Comment le DMP pourrait-il être plus efficace ?

Dr J.-M. L. : Pourquoi ne pas l’étendre à la mise à disposition d’informations de biologie, aux directives anticipées, etc. En Ehpad, si une personne fait un malaise et que ses directives anticipées sont connues de tous, cela peut éviter aux services des urgences d’appeler le 15, qui n’a pas accès au DMP, cela peut éviter d’envoyer une ambulance, une équipe, si ce n’est pas le souhait du patient. L’accès au carnet de vaccination servirait également au quotidien, notamment pour les urgences, qui ne seraient plus obligées de refaire les tests.
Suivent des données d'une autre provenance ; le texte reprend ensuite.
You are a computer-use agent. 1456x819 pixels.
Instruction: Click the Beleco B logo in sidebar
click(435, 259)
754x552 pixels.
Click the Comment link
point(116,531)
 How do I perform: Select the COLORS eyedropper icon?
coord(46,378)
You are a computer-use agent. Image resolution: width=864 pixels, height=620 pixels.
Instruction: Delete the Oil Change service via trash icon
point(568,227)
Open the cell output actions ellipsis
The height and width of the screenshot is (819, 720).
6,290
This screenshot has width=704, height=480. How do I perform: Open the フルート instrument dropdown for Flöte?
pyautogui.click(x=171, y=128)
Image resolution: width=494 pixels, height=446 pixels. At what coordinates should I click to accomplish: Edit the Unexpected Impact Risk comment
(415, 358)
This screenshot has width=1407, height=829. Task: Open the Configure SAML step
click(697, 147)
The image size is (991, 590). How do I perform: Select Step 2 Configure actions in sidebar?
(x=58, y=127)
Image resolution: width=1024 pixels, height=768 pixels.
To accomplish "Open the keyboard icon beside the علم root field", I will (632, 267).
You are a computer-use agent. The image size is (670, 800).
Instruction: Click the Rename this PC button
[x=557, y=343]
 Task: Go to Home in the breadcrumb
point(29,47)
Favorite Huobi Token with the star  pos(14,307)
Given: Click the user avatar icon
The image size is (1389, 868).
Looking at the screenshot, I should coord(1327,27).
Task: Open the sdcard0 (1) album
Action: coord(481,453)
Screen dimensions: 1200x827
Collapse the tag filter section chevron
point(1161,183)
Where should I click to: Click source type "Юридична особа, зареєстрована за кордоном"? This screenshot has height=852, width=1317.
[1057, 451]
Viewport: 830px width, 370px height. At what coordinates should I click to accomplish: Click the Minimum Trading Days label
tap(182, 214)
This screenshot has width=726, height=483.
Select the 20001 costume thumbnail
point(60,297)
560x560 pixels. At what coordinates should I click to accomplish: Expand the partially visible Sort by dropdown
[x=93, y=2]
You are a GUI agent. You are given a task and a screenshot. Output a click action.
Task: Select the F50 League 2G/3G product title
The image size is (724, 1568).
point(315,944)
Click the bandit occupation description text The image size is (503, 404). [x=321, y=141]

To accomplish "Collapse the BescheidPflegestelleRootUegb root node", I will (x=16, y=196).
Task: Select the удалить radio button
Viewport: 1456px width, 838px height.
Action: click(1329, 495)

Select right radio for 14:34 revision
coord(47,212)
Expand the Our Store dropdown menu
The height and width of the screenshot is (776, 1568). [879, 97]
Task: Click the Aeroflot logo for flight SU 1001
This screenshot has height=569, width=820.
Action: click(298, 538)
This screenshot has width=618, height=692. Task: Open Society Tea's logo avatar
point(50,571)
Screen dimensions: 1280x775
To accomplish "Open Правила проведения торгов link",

A. C. : L’Assurance maladie accompagne les professionnels de santé en cabinet pour faciliter la prise en main du DMP, via ses conseillers informatique services. Ces derniers font remonter des problèmes pratiques de terrain que nous étudions avec les éditeurs, car l’outil va se perfectionner avec le temps. Nous devons travailler sur l’alimentation du DMP pour qu’elle soit la plus simple possible et répondre aux besoins qui émergent, comme le carnet de vaccination qui va y être ajouté. Nous organisons des rencontres entre éditeurs de logiciels métier et professionnels de santé, dont l’enjeu est de montrer aux professionnels comment utiliser le DMP dans leurs logiciels. Les données de remboursement s’y trouvent déjà, et nous les avons médicalisées au maximum afin qu’elles soient utiles à un professionnel de santé lors de la prise en charge d’un patient. Nous y ajouterons prochainement les prescripteurs (et les exécutants des actes) qui pourront, au besoin, être contactés par d’autres soignants. Par ailleurs, il faut que les patients s’approprient le DMP pour l’alimenter plus facilement. C’est un enjeu majeur. En matière d’accessibilité du site aux personnes handicapées, nous n’avons pas encore la certification Référentiel général d’accessibilité pour les administrations (RGAA), mais nous travaillons à sa mise en œuvre.

le contexte

Le dossier médical partagé (DMP) est depuis plus d’un an accessible à tous les Français, après une période de test dans certains territoires. Dès son ouverture, ce carnet de santé numérique est automatiquement alimenté par l’historique des soins des vingt-quatre derniers mois dont dispose l’Assurance maladie. Il contient les allergies éventuelles du patient, les comptes rendus d’hospitalisation ou de consultation, de radio et d’analyses biologiques, accessibles si le patient a donné son accord. Ce dernier peut sélectionner les professionnels auxquels il donne accès à ses données et masquer à tout moment certaines informations. Les soignants, selon leur profession et leur spécialité, peuvent accéder aux seules informations qui leur sont utiles, suivant leurs compétences.